:: Document ::
In hindsight, the Jets were criminally underpriced at 42.41* to win the Stanley Cup prior to the start of the last season, but Pinnacle’s traders are not underestimating the team this time around. The Jets regular season points total is set at 104.5 and they are currently priced at 3.11* to claim the Central Division title and 11.750* to win the Stanley Cup.
Potential value away from the favourites?
St. Louis Blues
It took all 82 regular season games for the St. Louis Blues to seal their playoff fate last year, losing in the final game to the Colorado Avalanche and missing the postseason by a single point. However, there is optimism surrounding the Blues heading into 2018-19 after the team made several notable additions to the roster in the offseason.
Ryan O’Reilly, Tyler Bozak and David Perron will join the likes of Alexander Steen, Brayden Schenn, and Vladimir Tarasenko and the Blues should not be overlooked by bettors.
St. Louis was perhaps the best team to miss the playoffs in 2017-2018 but now looked primed to make a return to the postseason. How far the Blues go will depend a lot on whether or not they get any semblance of quality goaltending.
The Blues were among the top ten in terms of 5-on-5 shot attempt differential with a 51.78% Corsi For Percentage and owned 51.22% of the expected goal share. They were a subpar team when it came to special teams, though.
The Blues only managed to convert on 15.4% of their power play opportunities while the opposition had a 20.3% conversion rate against the Blues while they were short handed.
It’s likely that the Blues will see an improvement in the special teams department - especially on the penalty kill - as the addition of O’Reilly, one of the league’s most talented defensive forwards, could pay immediate dividends.
As it stands now, the Blues regular season points total sits at 97.5, and their odds of winning the Central Division are 8.629*. Currently priced at 28.400* to win the Stanley Cup, bettors should not discount their chances of winning the division or making a deep playoff run.
Ken Hitchcock and the Dallas Stars seemed to be on their way to the playoffs, but as The Athletic's Dom Luszczyszyn explained last spring, the 2017-18 edition of the Dallas Stars were only the second of the ten teams since 2005-06 to miss the playoffs despite holding a three-point lead after 66 games (Dallas had accumulated 80 out of 132 possible points in the standings).
:::
◆ Directions:
1. Please reproduce the Stanley Cup odds preview above in full, word for word.
2. Tally the lines in the rows below that contain the string "Select", and reply with the number alone.
:: Rows ::
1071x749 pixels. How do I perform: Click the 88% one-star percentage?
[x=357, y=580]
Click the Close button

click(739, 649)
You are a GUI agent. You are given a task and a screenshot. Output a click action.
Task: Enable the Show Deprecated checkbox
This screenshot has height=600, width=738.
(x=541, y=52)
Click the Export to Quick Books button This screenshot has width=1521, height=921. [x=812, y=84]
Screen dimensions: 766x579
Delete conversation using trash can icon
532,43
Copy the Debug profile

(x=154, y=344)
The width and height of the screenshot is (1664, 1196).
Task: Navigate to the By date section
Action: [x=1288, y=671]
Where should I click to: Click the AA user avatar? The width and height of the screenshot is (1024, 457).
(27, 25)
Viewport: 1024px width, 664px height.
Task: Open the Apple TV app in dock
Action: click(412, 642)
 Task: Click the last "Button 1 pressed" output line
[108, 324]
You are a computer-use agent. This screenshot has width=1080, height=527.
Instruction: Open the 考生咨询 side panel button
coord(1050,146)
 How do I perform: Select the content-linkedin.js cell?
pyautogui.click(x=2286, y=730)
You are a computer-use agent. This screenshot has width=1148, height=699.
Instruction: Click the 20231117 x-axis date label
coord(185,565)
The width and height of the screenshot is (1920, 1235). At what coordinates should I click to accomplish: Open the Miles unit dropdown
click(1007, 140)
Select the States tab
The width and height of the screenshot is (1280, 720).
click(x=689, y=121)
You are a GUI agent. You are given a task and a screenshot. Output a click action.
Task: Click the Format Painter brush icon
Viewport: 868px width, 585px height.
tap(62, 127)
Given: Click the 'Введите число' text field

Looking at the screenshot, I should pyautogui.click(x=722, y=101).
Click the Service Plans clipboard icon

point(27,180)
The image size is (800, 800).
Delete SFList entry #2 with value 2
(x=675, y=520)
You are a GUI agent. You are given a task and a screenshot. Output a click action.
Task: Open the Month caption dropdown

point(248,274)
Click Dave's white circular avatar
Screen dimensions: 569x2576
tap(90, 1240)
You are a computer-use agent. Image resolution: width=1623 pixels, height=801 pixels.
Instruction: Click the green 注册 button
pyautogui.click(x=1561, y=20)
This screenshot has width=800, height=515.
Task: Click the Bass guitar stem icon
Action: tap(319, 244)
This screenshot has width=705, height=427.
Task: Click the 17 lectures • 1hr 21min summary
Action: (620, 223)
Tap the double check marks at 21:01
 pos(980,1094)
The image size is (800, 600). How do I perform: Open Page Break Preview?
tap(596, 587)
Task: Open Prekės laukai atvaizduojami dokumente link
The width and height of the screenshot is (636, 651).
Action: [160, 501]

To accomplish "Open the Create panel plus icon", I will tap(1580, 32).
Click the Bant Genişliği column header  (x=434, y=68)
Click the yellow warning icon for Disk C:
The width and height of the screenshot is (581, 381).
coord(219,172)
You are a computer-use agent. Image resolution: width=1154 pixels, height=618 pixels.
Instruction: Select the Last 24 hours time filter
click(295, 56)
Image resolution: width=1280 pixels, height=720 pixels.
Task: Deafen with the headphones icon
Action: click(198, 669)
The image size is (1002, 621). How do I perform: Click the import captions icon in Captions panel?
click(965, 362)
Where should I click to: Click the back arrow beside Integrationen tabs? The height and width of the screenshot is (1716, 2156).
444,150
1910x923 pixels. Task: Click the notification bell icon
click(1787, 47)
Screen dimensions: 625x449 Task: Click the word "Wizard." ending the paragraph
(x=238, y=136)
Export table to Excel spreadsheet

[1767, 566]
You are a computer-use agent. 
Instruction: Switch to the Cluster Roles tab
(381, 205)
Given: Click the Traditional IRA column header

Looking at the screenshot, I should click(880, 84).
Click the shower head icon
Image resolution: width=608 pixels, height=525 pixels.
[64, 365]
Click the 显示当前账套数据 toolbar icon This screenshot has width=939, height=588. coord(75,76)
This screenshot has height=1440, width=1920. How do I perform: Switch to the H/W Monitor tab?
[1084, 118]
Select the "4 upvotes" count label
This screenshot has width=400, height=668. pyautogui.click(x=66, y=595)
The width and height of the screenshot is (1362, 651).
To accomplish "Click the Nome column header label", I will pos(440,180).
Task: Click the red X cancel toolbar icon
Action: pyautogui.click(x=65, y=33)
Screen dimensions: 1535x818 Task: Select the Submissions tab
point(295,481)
:::
◆ Solutions per task:
1.
In hindsight, the Jets were criminally underpriced at 42.41* to win the Stanley Cup prior to the start of the last season, but Pinnacle’s traders are not underestimating the team this time around. The Jets regular season points total is set at 104.5 and they are currently priced at 3.11* to claim the Central Division title and 11.750* to win the Stanley Cup.
Potential value away from the favourites?
St. Louis Blues
It took all 82 regular season games for the St. Louis Blues to seal their playoff fate last year, losing in the final game to the Colorado Avalanche and missing the postseason by a single point. However, there is optimism surrounding the Blues heading into 2018-19 after the team made several notable additions to the roster in the offseason.
Ryan O’Reilly, Tyler Bozak and David Perron will join the likes of Alexander Steen, Brayden Schenn, and Vladimir Tarasenko and the Blues should not be overlooked by bettors.
St. Louis was perhaps the best team to miss the playoffs in 2017-2018 but now looked primed to make a return to the postseason. How far the Blues go will depend a lot on whether or not they get any semblance of quality goaltending.
The Blues were among the top ten in terms of 5-on-5 shot attempt differential with a 51.78% Corsi For Percentage and owned 51.22% of the expected goal share. They were a subpar team when it came to special teams, though.
The Blues only managed to convert on 15.4% of their power play opportunities while the opposition had a 20.3% conversion rate against the Blues while they were short handed.
It’s likely that the Blues will see an improvement in the special teams department - especially on the penalty kill - as the addition of O’Reilly, one of the league’s most talented defensive forwards, could pay immediate dividends.
As it stands now, the Blues regular season points total sits at 97.5, and their odds of winning the Central Division are 8.629*. Currently priced at 28.400* to win the Stanley Cup, bettors should not discount their chances of winning the division or making a deep playoff run.
Ken Hitchcock and the Dallas Stars seemed to be on their way to the playoffs, but as The Athletic's Dom Luszczyszyn explained last spring, the 2017-18 edition of the Dallas Stars were only the second of the ten teams since 2005-06 to miss the playoffs despite holding a three-point lead after 66 games (Dallas had accumulated 80 out of 132 possible points in the standings).

2. 5